Fair market rates are skewing the data. An owner who is there at the store every day, we, we’re working seven days a week. It was only drawing a salary of $20,000 a year. You’re not going to be able to replace that person. So it’s really important to know, you know, how much the owner is working in the business and how much of that salary number that we’re seeing there is actually a on the, on the owner itself. And you can kind of work backwards how many staff you need on, what’s the hours that you’re open and, and figuring out, you know, what’s a fair rate for an actual manager to hire and what the real payroll numbers going to be. That’s usually one of the exercises that we go through it. It’s one of the common accounts that’s, Edmonton Accountant that’s not right. If you take the information at face value and it’s usually it’s highly material.
Edmonton Accountant, you know, they could have the, the owner of their wife and their two kids all working in the business and none of them are showing up in the payroll numbers and it looks like a great investment. But unless you have a team of four slave laborers, it’s not going to be a good investment for you. So that’s one of the things you look out for. If you want to customize too many franchise processes is a franchise right for you? Probably not. That’s the whole value of the franchise is they figured out the system is for you. So rather than you trying to reinvent the wheel, you can just hit the ground running and hit the ground executing. Now some people like that and some people think they’re going to like that, but in reality they want to start from scratch and now you’re starting from scratch.

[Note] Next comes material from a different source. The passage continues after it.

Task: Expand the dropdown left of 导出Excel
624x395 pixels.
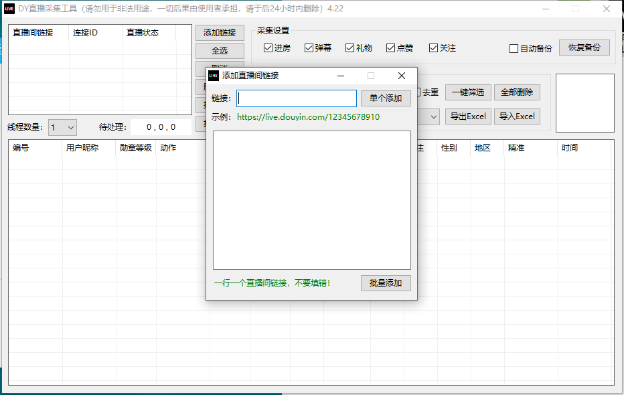Action: (x=433, y=116)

So yeah, it gives you more flexibility, but that’s going to take more time. So if it’s gonna, take more time. Why burden yourself with the franchise cost and the royalty fee if you’re not going to use it. Edmonton Accountant, and it’s the same thing if you don’t want to use it as sometimes it’s just incomplete. So sometimes their training documents in their processes aren’t, you know, they’re not good enough for you to completely execute and you’re going to have to make stuff up as you go along because they don’t have processes for all the situations or run into like hiring or restocking the shelves. So, you know, if you, if you’re going to deviate from the franchise processes where they don’t have processes to address the situations, I’d probably want to move on from there and consider starting a business from scratch or another franchise that has processes that are more in line with the way you’d like to do business. So I think that’s all the time we have here today on this episode. So, uh, you know, as always, feel free to leave any comments in the comment section below and we’ll address anything you haven’t in any future videos. Thanks very much.